Cuddle means “to hold close in one’s arms as a way of showing love & affection”
Isn’t this the best place to start as a parent in showing love & affection to your child every single day?
You might say, ‘That’s too easy’. Well, you’re right but do you do it every day?
A latest thesis in psychology shows that children who grow up without loving physical contact from parents find ‘touch’ problematic as they grow up to be adults. It also demonstrates that most people who had an insecure attachment to their parents did not feel appreciated and loved as children. A loving physical contact with your children gives them a strong sense of being loved and valued.

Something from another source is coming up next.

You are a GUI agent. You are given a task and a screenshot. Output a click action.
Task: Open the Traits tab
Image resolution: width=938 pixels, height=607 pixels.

Children feel secured when they know they are wanted, accepted & loved. Very often as parents & especially Fathers, we hesitate to hug our children when they’re grown up into their teenage years & we hesitate because we feel it’s a kind of awkward for both us and for them. You have to remind yourself that it is not about your feelings but more importantly about what’s needed for your child.
In doing so, you’re saying “I Love you” which means a lot to your child and everything you want to say to them paraphrased in just those three simple words.
Learn to express your love in words as well as in action, trust me it makes a lot of difference.
There are many other ways to express your affection & love apart from the physical touch. How about dropping an email, writing a note or sending a letter (if your child is away) with words of encouragement, appreciation & blessings.
As a parent make every effort to cuddle your children, showing them love & affection all the time and you will see how your child reflects the same back at you even when they’re all grown up.
“To you who are parents, I say, show love to your children. You know you love them, but make certain they know it as well. They are so precious. Let them know.”